As informações obtidas a partir das observações dos efeitos da radiação nos diversos grupos de humanos que têm sido expostos, assim como da extrapolação de resultados experimentais com animais tem permitido sugerir que irradiações realizadas (i) antes da fase de implantação ou nidação acarretam, em geral, morte pré-natal; (ii) no período de organogênese tem grandes probabilidades de gerar malformações, cujas características são bastante variáveis, mas guardam, em geral, algum tipo de correlação com o órgão que esteja sendo formado no momento da irradiação, assim em camundongos, por exemplo, a exposição no nono dia após a fecundação (no Homem, aproximadamente vigésimo quinto dia) costuma produzir defeitos nas orelhas ou no nariz, enquanto as realizadas no décimo primeiro dia (no Homem, aproximadamente trigésimo segundo dia) conduzem, preferencialmente à microcefalia; (iii) também no período de organogênese têm importantes probabilidades de provocar o aparecimento de natimortos, uma vez que diversas mal- formações são incompatíveis com a viabilidade do concepto e (iv) no período fetal, praticamente não mais provoca malformações ou morte, embora possa ter outras conseqüências, tais como redução de peso e retardo mental. Na espécie humana, algumas informações sobre a incidência de malformações radioinduzidas foram obtidas mediante o estudo de mulheres grávidas submetidas à TERAPÊUTICA ANTINEOPLÁSTICA ou a procedimentos de diagnósticos com radiações, assim como pela análise de sobreviventes de Hiroshima e Nagasaki. Nestes casos, a incidência de microcefalia e de retardamento mental foi significativamente elevada.

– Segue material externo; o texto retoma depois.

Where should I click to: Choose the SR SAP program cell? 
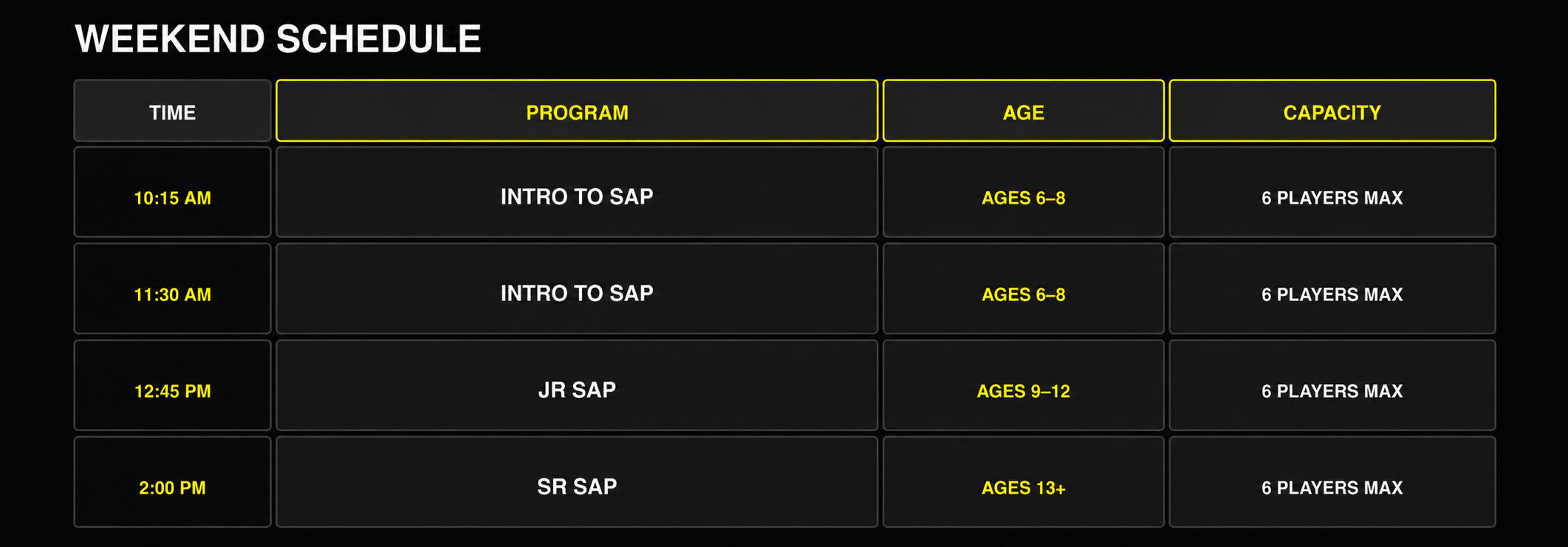(577, 482)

Um homem poderá ficar impotente devido a ter sido submetido a um tratamento com grandes doses de radiação?

Embora as alterações estruturais e funcionais dos tecidos irradiados variem acentuadamente com a sua natureza, alguns aspectos gerais podem ser apontados, tais como a inibição de mitoses e o aparecimento de aberrações cromossômicas. Processos hemorrágicos e edemaciação, relativamente freqüentes, traduzem modificações no sistema vascular ou na permeabilidade, enquanto a remoção dos restos celulares é explicada pela intensa fagocitose local.

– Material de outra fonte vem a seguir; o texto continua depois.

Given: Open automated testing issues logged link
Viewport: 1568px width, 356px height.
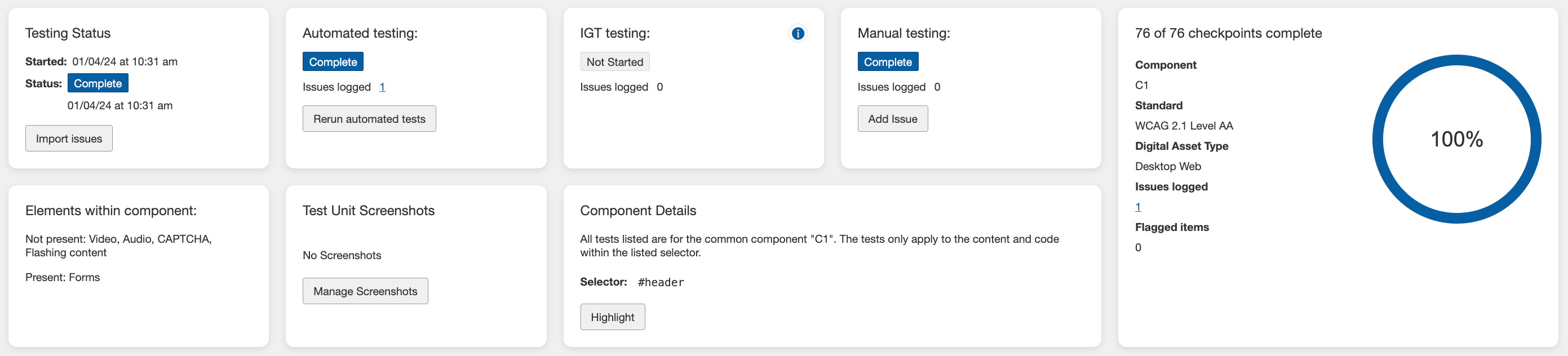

Efeitos localizados podem ocorrer quando somente um determinado segmento anatômico é exposto às radiações, como em certos tipos de acidentes ou em pacientes submetidos à radioterapia. No caso da irradiação de corpo inteiro, podem ser observados, nos diferentes órgãos e aparelhos, efeitos semelhantes.

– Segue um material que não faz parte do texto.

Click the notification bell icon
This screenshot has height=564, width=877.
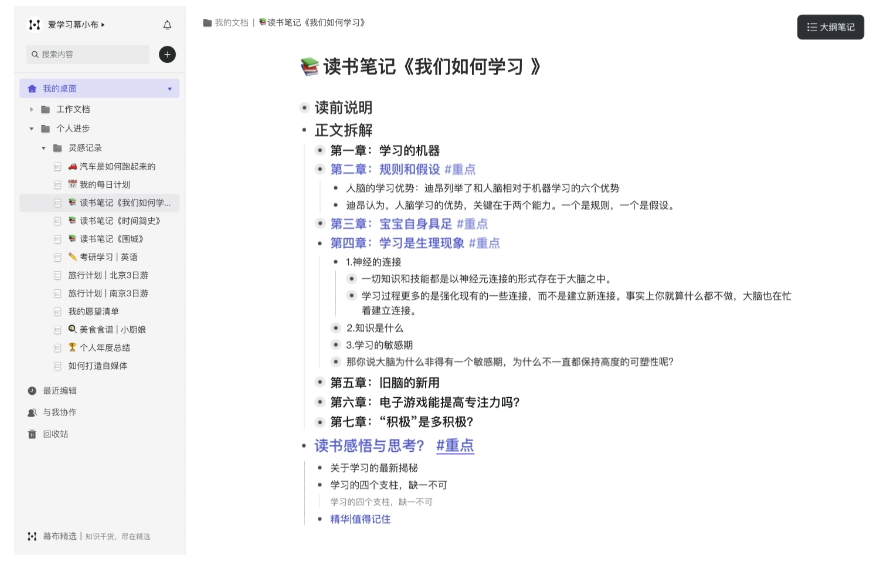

Os efeitos localizados podem ser (i) na pele, como eritema, epilação (alopecia), flictemas, necrose do epitélio, acompanhada ou não de ulceração; (ii) no aparelho cardiovascular, como pericardite fibrosa, fibrose difusa do miocárdio, aumento da permeabilidade vascular e desenvolvimento de processos trombóticos; (iii) nos pulmões produz edemaciação intersticial e intra-alveolar, com posterior hialinização e fibrose, que podem acarretar diminuição da capacidade ventilatória; (iv) no aparelho gastrintestinal, além das lesões nas VILOSIDADES intestinais, são freqüentes danos nos epitélios da boca e nas partes superiores do tubo digestivo com eventuais ulcerações e estenoses; (v) no rim, que é relativamente radiossensível, leva ao desenvolvimento de nefroesclerose; (vi) na bexiga surgem ulcerações e eventuais infecções por causa de lesões na mucosa de revestimento; (vii) no sistema nervoso central, o aparecimento de lesões das células gliais e alterações da permeabilidade e da circulação somente aparecem após doses elevadas de radiação, apesar de que doses menores provocam alterações funcionais observáveis no eletroencefalograma e (viii) no globo ocular, opacificação do cristalino, ou seja a formação de cataratas podem aparecer alguns meses ou até vários anos após a exposição.

As gônadas, em particular, são bastante radiossensíveis e, assim, a esterilidade temporária ou definitiva pode ser provocada pela radiação. Nos testículos, as espermatogônias são mais sensíveis do que os espermatócitos e as espermátides. Entretanto, a impotência não tem sido relacionada como um efeito da radiação.